Review of Daredevil #8

by Jan 28, 2012Ongoing Reviews1 comment

“She’s alive!” That I am, though just barely. 😉 But enough about me and how about we get to this review already, it’s overdue as it is.

For me, Daredevil #8 didn’t quite reach the heights of Amazing Spider-Man #677, the first part of the cross-over, but it is still a very good issue. Frankly, we’ve come to expect nothing less from Mark Waid and his team and, so far, every single issue has delivered in spades.

Waid makes the smart choice of having this issue start far away from the suspense of Daredevil and Spidey’s predicament from last issue. True, we may be eager to pick up where the cliff-hanger left off, but there are sub-plots brewing and seeds that need to be planted and tended to that we don’t want to miss. Putting them front and center here gives those who didn’t read ASM #677 some satisfying clues regarding the events on the final page of Daredevil #7. The case of the missing dead, which is revisited at the end of the issue will take us straight into the Mole-Man story of issues #9 and #10.

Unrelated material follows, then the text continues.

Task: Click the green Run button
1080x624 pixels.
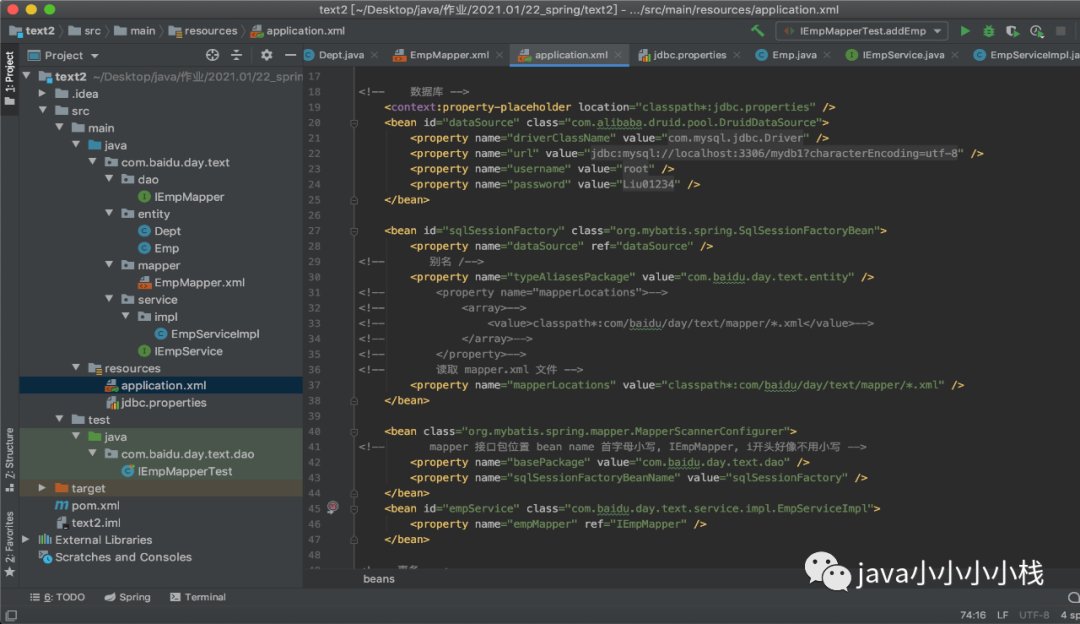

Once we join Daredevil, Spider-Man and the Black Cat somewhere below the city, the little “misunderstanding” (well, Peter didn’t actually lead the NYPD to Felicia’s door by tagging her with one his tracers, someone set both of them up) is quickly resolved and the three team up to get to the bottom of who stole the holographic device and why Felicia was framed for it. The pursuit takes them to the home of the inventor of the device, himself an accomplice in the act though not savvy enough to stay ahead of the more seasoned criminals trying to trick him. Waid is consistently good at using Daredevil’s senses and does so yet again when he has Matt detect a peculiar scent in the man’s sweat. With Spider-Man rushing the rapidly deteriorating inventor to a nearby hospital, most of the rest of the issue is devoted to Daredevil and the Black Cat.

Daredevil detects poison, panel from Daredevil #8 by Mark Waid and Kano

Sparks fly between Matt and Felicia as the story goes in the direction of Mr and Mrs Smith meets spy thriller. In the process, the story takes another twist when the two split up and Black Cat is persuaded to go after Matt for reasons other than plain ol’ carnal lust (though there is quite a bit of that too) in a way that ties this story to Matt’s possession of the Omega drive he acquired in Daredevil #6. Spider-Man, who spent much of Amazing Spider-Man #677 pining for Felicia finds himself out of luck again when he encounters his team-up buddies locking lips after successfully stealing back the holographic device.

Jealous Spider-Man sees Daredevil and Black Cat kissing, from Daredevil #8

At the end of the issue, we see Matt and Felicia decide to go way beyond kissing, only to be interrupted by a phone call from Foggy. I would imagine that some might find this direction to be a bit of a stretch for a character like Daredevil, even despite his (in my opinion, exaggerated) reputation as a horny little hornhead. However, I’d argue that throwing himself at Felicia Hardy is exactly the kind of thing someone might do when trying to escape all their problems by adopting an overly hedonistic approach to life. These days, Matt is all about desperately wanting to feel good, and sex generally does the trick.

Kano does a good job filling in for Paolo Rivera and has a style that stays close to the established look of the book. However, I have to admit to being partial to Emma Rios’s work on the first part of the cross-over and there are certain poses that look overly contorted to me (at what bizarre angle is Daredevil holding Black Cat’s arm when he grabs her on the third page?).

On the whole though, this issue represents a job well done by all parties involved and I am so psyched for Daredevil #9. I bet Daredevil versus Mole-Man is going to be the best battle ever featuring a blind guy fighting an almost blind guy. 😉 And, since I was so late in posting this review, we don’t even have to wait very much longer for it now.

1 Comment

  1. AP

    I loved the issue. I thought Kano did a great job filling in. I wouldn’t mind seeing him work on a few more DD tales. We’ve really been lucky to have such great artists working on DD. And I’m so glad they made it just a two parter. It really had the feel of the Marvel team ups from the 60’s, but obviously updated in certain areas. It’s just a lot of fun. Really great work.

    I’m not too fond of the exaggerated “horndog” rep that DD has either. He does have a weakness for women, obviously, but he’s more into commitment than one night stands. Anyway, I think Waid did a pretty good job being playful with the whole “horndog” idea, especially with the exchange between DD and Black Cat in the lab. I’m happy he threw in some comedy in their exchanges, otherwise it would be a bit much. I’m not surprised they attempted to get DD and Black Cat together. I’m more surprised someone hasn’t tried it before. It will be interesting to see where Waid and company take it. And Spidey’s super villain origin line was priceless!

    Big thumbs up Marvel, you’ve come a long way since Shadowland!